[Start Extracted entries]

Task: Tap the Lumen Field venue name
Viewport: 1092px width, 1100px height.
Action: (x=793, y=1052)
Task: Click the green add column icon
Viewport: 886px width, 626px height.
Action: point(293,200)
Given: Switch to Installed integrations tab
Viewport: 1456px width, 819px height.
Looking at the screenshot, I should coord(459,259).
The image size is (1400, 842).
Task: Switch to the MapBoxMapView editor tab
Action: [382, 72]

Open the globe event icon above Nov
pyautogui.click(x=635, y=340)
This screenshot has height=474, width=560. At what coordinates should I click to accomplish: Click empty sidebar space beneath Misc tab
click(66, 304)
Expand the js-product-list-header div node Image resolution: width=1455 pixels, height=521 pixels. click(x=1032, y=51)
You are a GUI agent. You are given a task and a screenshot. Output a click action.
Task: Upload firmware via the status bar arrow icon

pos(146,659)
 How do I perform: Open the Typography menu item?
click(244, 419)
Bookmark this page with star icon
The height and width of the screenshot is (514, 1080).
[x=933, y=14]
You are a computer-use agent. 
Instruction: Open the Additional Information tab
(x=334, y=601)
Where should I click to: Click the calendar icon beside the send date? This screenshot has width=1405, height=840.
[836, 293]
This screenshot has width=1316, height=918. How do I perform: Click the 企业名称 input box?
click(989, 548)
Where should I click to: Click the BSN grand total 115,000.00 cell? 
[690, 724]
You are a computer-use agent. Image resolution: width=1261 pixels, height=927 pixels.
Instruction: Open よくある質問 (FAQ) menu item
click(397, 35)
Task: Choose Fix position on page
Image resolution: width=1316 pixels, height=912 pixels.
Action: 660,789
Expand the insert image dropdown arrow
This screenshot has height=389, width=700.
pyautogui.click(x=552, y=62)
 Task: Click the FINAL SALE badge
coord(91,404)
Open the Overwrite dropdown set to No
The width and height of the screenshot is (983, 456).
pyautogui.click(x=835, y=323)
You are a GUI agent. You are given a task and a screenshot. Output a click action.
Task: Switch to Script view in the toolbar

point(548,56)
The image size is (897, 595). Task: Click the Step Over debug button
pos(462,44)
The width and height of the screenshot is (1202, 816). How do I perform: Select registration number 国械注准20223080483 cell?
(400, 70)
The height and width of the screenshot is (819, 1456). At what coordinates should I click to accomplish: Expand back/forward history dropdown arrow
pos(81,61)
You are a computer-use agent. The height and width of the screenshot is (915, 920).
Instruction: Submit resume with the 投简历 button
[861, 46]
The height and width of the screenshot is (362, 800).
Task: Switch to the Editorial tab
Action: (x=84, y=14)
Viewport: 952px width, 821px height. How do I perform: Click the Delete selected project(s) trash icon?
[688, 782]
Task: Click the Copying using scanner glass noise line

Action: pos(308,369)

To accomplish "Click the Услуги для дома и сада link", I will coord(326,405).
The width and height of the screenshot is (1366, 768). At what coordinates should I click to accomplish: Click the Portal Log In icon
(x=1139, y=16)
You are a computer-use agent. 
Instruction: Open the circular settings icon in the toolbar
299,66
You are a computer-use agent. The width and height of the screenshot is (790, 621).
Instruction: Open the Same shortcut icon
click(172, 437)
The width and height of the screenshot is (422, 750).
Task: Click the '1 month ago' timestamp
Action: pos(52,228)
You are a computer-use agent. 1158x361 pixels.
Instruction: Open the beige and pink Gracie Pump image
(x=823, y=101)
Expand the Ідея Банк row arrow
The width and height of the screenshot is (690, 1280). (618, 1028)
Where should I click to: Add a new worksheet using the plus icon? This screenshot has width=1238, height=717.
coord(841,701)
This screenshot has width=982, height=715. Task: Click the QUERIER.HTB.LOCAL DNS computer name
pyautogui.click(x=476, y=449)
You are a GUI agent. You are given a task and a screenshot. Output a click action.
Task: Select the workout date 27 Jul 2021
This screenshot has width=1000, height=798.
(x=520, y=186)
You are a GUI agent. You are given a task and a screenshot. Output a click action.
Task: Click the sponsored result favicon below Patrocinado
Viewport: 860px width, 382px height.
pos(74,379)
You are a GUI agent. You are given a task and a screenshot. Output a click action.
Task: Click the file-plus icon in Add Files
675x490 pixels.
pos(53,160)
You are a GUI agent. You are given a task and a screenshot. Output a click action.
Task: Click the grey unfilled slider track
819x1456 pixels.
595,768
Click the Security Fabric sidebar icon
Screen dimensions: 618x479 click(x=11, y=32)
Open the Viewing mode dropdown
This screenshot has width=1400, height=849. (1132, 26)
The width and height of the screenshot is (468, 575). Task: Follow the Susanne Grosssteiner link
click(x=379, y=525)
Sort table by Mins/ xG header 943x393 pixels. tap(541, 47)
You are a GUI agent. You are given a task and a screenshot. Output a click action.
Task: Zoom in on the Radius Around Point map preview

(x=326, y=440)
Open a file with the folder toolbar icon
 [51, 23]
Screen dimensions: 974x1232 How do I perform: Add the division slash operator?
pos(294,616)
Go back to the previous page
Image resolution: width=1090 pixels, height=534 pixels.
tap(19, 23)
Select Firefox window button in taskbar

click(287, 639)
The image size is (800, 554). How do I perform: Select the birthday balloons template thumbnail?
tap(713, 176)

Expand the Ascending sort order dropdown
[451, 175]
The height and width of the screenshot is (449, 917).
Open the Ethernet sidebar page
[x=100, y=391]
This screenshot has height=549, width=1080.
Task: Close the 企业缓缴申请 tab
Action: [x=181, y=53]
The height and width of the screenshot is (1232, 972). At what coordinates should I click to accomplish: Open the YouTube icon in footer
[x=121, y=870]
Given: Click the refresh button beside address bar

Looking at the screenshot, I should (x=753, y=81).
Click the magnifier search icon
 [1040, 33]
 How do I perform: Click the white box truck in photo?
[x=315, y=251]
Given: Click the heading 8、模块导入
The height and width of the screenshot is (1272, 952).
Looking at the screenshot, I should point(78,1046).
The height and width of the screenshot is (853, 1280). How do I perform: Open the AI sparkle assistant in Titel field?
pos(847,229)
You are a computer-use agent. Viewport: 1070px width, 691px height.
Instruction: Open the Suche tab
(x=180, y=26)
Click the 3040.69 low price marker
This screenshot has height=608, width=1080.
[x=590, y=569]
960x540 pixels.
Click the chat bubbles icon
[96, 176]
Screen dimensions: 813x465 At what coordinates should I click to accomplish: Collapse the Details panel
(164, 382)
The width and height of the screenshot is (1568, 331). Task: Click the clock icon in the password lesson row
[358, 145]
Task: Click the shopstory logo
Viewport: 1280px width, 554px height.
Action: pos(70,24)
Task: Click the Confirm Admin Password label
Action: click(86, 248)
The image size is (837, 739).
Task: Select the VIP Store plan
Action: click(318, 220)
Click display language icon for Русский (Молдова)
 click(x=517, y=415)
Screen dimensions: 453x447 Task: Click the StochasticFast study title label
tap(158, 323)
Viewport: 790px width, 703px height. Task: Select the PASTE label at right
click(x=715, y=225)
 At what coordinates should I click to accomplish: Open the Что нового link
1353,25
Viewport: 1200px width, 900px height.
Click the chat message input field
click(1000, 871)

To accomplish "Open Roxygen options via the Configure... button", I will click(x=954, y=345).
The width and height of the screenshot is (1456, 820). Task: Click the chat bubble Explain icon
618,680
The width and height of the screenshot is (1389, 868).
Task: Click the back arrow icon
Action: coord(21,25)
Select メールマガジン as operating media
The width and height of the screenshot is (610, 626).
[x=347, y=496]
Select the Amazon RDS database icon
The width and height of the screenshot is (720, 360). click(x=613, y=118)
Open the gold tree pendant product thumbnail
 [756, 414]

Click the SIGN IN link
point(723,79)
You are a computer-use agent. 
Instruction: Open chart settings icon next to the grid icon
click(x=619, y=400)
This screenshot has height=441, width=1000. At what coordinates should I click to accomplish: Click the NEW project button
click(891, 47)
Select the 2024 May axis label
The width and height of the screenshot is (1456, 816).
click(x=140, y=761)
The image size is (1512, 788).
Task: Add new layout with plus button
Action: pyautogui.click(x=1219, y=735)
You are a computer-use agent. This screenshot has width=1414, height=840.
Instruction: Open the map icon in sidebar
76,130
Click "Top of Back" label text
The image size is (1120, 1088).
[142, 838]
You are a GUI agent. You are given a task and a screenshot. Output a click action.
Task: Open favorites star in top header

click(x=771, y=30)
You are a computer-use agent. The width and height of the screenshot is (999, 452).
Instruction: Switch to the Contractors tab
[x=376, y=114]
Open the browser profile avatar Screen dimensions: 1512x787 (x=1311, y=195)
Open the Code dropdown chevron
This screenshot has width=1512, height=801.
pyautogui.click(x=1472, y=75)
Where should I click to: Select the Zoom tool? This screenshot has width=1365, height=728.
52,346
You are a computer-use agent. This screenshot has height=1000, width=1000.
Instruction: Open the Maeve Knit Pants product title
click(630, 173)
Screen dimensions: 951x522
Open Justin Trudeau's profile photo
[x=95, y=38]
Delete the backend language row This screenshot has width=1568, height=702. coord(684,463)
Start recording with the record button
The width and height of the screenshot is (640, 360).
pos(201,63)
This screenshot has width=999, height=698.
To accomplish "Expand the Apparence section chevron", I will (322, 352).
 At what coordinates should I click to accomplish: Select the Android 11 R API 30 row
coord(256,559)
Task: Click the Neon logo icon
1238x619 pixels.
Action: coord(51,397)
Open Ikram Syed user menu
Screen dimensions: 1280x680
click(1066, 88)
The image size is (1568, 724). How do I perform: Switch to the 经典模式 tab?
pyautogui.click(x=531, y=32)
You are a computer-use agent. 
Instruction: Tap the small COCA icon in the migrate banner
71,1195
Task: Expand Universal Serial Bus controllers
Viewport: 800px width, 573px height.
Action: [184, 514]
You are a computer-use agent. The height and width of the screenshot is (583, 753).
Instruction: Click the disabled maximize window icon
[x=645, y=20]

[End Extracted entries]

Transcribe the rows above verbatim, everything from the line containing "Screen dimensions: 453x447" down to the line containing "[x=347, y=496]", both included.

Worked answer |
Screen dimensions: 453x447 Task: Click the StochasticFast study title label
tap(158, 323)
Viewport: 790px width, 703px height. Task: Select the PASTE label at right
click(x=715, y=225)
 At what coordinates should I click to accomplish: Open the Что нового link
1353,25
Viewport: 1200px width, 900px height.
Click the chat message input field
click(1000, 871)

To accomplish "Open Roxygen options via the Configure... button", I will click(x=954, y=345).
The width and height of the screenshot is (1456, 820). Task: Click the chat bubble Explain icon
618,680
The width and height of the screenshot is (1389, 868).
Task: Click the back arrow icon
Action: coord(21,25)
Select メールマガジン as operating media
The width and height of the screenshot is (610, 626).
[x=347, y=496]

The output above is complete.